Il s’agit de l’antagoniste principal de Roark, le critique
Elsworth (un anagramme de Worthless !) Toohey, puissant éditorialiste
du Banner. Ce personnage, longtemps insaisissable, révèle
sa vraie nature lorsqu’il organise une cabale contre l’architecte
à la veille du procès : « Qu'est la société
? Nous. L'homme n'existe que pour servir les autres. L'homme qui
refuse de se soumettre doit être éliminé ».
Pour Toohey « La valeur d'une oeuvre est collective, chacun
doit se soumettre aux goûts de la majorité ».
La haine ou la peur du génie, du talent, de ce qui ne
peut être corrompu, caractérise les opposants de Roark.

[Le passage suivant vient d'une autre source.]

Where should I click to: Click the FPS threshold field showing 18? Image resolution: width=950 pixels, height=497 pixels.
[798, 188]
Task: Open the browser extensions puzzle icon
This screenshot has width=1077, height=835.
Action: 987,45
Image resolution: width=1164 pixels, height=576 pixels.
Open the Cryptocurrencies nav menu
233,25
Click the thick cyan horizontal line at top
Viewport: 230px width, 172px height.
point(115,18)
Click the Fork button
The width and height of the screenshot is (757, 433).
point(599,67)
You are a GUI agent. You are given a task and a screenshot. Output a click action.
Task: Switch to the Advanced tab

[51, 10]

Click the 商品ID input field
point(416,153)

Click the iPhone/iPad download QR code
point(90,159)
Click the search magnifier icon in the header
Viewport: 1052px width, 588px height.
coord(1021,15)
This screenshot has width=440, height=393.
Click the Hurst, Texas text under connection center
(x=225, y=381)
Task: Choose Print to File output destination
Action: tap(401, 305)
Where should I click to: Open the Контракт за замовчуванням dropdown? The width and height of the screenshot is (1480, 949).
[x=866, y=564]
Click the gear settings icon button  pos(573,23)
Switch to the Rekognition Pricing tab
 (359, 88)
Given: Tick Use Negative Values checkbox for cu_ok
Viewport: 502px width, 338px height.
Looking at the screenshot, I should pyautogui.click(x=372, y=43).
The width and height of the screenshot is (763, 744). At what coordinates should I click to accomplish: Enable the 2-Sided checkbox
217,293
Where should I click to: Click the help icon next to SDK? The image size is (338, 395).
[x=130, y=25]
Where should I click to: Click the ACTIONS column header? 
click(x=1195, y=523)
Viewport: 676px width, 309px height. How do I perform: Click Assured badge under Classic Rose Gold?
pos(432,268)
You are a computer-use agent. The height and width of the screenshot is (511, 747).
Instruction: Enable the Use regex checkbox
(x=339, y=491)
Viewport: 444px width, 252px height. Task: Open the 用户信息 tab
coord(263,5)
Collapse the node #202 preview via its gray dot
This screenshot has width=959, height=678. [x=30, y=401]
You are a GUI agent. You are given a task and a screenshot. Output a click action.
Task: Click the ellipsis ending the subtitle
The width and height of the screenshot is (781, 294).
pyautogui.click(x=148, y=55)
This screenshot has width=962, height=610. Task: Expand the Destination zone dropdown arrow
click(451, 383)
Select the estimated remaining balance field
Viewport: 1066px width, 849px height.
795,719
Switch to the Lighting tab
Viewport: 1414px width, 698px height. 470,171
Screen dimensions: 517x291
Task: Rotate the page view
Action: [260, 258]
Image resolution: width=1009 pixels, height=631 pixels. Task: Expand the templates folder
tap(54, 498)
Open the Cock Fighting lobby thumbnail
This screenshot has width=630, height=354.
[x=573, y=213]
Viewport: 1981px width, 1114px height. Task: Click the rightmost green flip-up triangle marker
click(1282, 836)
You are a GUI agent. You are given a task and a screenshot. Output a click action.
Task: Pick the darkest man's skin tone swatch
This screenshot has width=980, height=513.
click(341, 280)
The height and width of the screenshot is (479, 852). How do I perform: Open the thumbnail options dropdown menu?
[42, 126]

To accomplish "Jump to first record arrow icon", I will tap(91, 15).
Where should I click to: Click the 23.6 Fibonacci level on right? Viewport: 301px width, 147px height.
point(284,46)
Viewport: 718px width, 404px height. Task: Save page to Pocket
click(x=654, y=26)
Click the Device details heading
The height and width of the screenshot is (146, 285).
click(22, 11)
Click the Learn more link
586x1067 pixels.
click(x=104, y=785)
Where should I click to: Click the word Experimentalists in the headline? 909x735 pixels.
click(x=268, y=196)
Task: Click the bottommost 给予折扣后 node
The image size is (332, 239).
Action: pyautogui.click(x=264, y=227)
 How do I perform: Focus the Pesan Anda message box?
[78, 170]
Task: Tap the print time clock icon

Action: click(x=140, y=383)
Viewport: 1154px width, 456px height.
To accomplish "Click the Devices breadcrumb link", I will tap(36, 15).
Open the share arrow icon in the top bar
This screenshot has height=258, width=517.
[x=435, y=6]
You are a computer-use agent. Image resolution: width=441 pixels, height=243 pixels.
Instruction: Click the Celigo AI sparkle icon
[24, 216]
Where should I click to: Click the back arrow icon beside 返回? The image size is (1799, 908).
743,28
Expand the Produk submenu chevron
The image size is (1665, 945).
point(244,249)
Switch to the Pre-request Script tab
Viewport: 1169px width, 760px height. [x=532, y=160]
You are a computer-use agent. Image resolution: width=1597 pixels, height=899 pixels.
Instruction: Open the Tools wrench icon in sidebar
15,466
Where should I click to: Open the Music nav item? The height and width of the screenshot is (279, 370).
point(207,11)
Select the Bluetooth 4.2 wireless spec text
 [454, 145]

Vidor fait passer à travers la trajectoire de Roark, son
idéal de société, le rêve d’une
Amérique parfaite. A travers le long monologue (six minutes
!) que Roark adresse aux jurés lors de la scène du
procès, c’est bien Vidor qui parle, reprenant un discours
qu’il a fait sien de La Foule (1928) à
Une Romance américaine (1944) : «
Notre pays, le pays le plus noble de l’histoire humaine, est
fondé sur le principe de l’individualisme. C’est
un pays dans lequel l’homme est libre de rechercher son propre
bonheur, de gagner et de produire, et non d’abandonner ou
de renoncer, de prospérer et non d’être affamé,
d’accomplir et non de piller, de considérer le sens
de sa propre valeur comme sa plus chère possession, et sa
dignité personnelle comme sa plus grande vertu ».
Vidor se place du côté de ces artistes, de ces créateurs
au talent si souvent bafoué, notamment par les exécutifs
d’Hollywood : « Si Roark a eu raison de démolir
ses constructions non conformes à ses projets, pourquoi ne
détruirais-je pas les négatifs de mes films, montés
contre ma volonté » lance t-il à la Warner.
Le
Rebelle est un film sur l’insoumission. «
Le sacrifice, servir les autres, c’est la société.
S’y soumettre, c’est fabriquer des esclaves »
nous disent en substance King Vidor et Ayn Rand. Pour l’intégrité
de son art, Roark ira jusqu’à détruire des immeubles
sociaux qui ne respectent pas ses dessins originels. Pourtant Roark
n’est pas le porte parole d’une certaine idéologie
fasciste comme il a été souvent reproché au
film. Il rejette tout embrigadement, toute massification des hommes.
En faisant détruire par son héros des logements conçus
pour les plus défavorisés, Vidor prend le risque de
dérouter le public, de le détourner de la morale qui
porte son personnage. Mais c’est bien en prenant ce risque,
en allant au bout de sa démarche, que le cinéaste
peut aller au cœur de sa philosophie de l’individualisme,
peut prendre la défense de l’artiste. Roark accepte
de bâtir pour tous, du moment que ses commanditaires acceptent
sa vision architecturale : « Avant d'agir pour les autres,
il faut pouvoir faire des choses. Et pour faire une chose, il faut
aimer cette chose, pas les gens. Le travail n'est pas un acte de
charité. Tant mieux si des gens vivent heureux dans ce que
je crée » explique l’architecte. Roark suit
les préceptes de son mentor Henry Cameron, le premier architecte
à lui faire confiance, pour qui un bâtiment doit trouver
sa forme à partir de l’objectif qu’il doit remplir.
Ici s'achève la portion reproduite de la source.